Lately I’ve been reading a lot of stuff by moms that makes me feel…uncomfortable. I keep wondering why I feel this way. And I realized that it’s because I need a refresher on one of the key concepts that helps free us all from The Cult.
Did you know even I need a refresher now and then? It’s true. When you have to live surrounded by people who have drunk the kool aid, it’s easy to think “Maybe I’m the one who’s crazy.” But no, it’s not me.
Let me back up a minute. What is it I’ve been reading that bothered me? I’ve been branching outside of my usual circle of awesome bloggers I follow–the ladies from The Book, and some other bloggers I really admire. So, what I’ve been coming across lately is a lot of stuff about feeling like you’re not doing enough as a mom. That the kids aren’t perfect; that the house isn’t perfect; that the family photos aren’t perfect.
I keep reading these kinds of things and thinking “I do less and less all the time as a mom. Fatigue sets in by 3PM every day. I can’t even get up with them some mornings because I’m too tired. Am I even a mom anymore? I don’t have a breast anymore. My hair is still so short, it looks like a guy’s. Am I even a woman anymore?” That shit hurts. Those feelings are right under the surface, because as treatment goes on and we add new drugs to my cocktail, the side effects get worse.
So I would quickly click away from their words. And I would feel more and more isolated. And more and more like a failure.
Until one night, I thought, “It’s not you. It’s them.”
It seems to be deeply embedded in the American psyche to be constantly striving for more. Bigger house, higher test scores, more trophies. Nothing is good enough. Nobody is doing good enough, not when there’s room to do better. And we lie to ourselves and say that more is possible, even when it’s clearly not. Harvard is hovering off in the distances if on,y you sign Little Sally up for enough sports teams and community service experiences and foreign language classes.
Well, I don’t want that kind of more. I don’t want a life spent running around like a chicken with my head cut off. I don’t see how that life would make me happy.
I’d settle for the more I had before cancer. More energy. More years to come. More smiles. But I can’t have even that kind of more. I have less now.
Does that make me less of a good mom? Does my less make you say “She’s a shitty parent”? Are you an asshole? No, of course not. It makes you say “She’s doing the best she can, and her kids are turning out fine.” You say “Of course you’re a woman, look at how feminine Sinead O’Connor was with that bald head. And that chick from the first Star Trek movie in the 70’s, wow she was hot.”
I think the real problem is this: we look at our lives, and we say, “I’m unhappy. Something must be wrong with me. Why can’t I seem to make this work?” But it’s not us. It’s the pressures the world is putting on us. It’s the feeling like you’re failing, but the only thing you’re failing at is meeting a completely stupid expectation that won’t make you happy even if you meet it. It’s that we’re not looking at our lives and deciding “These are the things that make me happy–what do I do to achieve them?” Instead, we’re saying “I think I’m supposed to do these things, because I see others doing them, and I can’t seems to do them. I am a failure.”

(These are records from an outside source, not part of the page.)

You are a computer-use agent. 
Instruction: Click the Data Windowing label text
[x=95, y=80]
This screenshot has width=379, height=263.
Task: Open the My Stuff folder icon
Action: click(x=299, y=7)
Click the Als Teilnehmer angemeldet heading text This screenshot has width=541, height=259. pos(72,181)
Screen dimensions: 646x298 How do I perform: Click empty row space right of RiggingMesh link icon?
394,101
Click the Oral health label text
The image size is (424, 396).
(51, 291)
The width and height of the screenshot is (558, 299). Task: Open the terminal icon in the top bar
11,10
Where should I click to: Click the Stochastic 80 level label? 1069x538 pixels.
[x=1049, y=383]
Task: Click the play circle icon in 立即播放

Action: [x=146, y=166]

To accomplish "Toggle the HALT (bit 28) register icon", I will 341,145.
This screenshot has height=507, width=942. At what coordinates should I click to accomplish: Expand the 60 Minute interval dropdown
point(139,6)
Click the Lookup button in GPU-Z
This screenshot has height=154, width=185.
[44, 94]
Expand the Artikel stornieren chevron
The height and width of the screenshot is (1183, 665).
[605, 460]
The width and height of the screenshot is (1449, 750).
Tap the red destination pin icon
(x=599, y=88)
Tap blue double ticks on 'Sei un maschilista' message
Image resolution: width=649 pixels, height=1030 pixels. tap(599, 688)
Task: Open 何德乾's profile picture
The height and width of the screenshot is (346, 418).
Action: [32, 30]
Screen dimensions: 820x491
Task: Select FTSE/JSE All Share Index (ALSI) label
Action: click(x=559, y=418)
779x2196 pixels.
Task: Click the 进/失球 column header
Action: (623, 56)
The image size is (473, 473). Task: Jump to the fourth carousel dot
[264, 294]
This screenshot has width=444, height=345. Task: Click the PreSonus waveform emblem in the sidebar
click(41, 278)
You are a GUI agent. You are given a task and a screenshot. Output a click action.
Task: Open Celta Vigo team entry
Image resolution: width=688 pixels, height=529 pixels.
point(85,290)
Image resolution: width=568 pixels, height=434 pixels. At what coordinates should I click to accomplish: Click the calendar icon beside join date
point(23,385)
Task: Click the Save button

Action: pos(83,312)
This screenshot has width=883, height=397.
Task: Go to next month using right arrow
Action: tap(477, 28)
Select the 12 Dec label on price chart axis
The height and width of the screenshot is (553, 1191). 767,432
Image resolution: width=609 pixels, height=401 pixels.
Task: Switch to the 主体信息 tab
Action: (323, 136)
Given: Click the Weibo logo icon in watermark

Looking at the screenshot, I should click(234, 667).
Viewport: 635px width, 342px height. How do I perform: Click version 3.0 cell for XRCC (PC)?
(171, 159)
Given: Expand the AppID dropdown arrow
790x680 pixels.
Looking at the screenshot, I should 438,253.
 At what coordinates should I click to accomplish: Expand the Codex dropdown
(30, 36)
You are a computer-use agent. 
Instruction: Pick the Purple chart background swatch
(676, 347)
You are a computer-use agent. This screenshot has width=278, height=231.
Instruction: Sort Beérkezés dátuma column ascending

No. No more. Today is the day I stop looking at other families and judging my parenting by their actions. Instead, I will look at what is important to me, and what my values are, and what my limitations are, and choose my actions accordingly. If I’m too tired to make dinner, and too tired to fold clothes, I will remind myself that I value cuddles with my kids over a fresh made meal and unwrinkled shirts. If five nights a week practice doesn’t work for our family’s schedule, we’ll pick an activity that does work for us. If other families do it differently, it doesn’t matter. They do what works for them, and we’ll do what works for us, and it’s all good.
I won’t keep aiming for more. I will be happy with less, because my less will consist of what is important.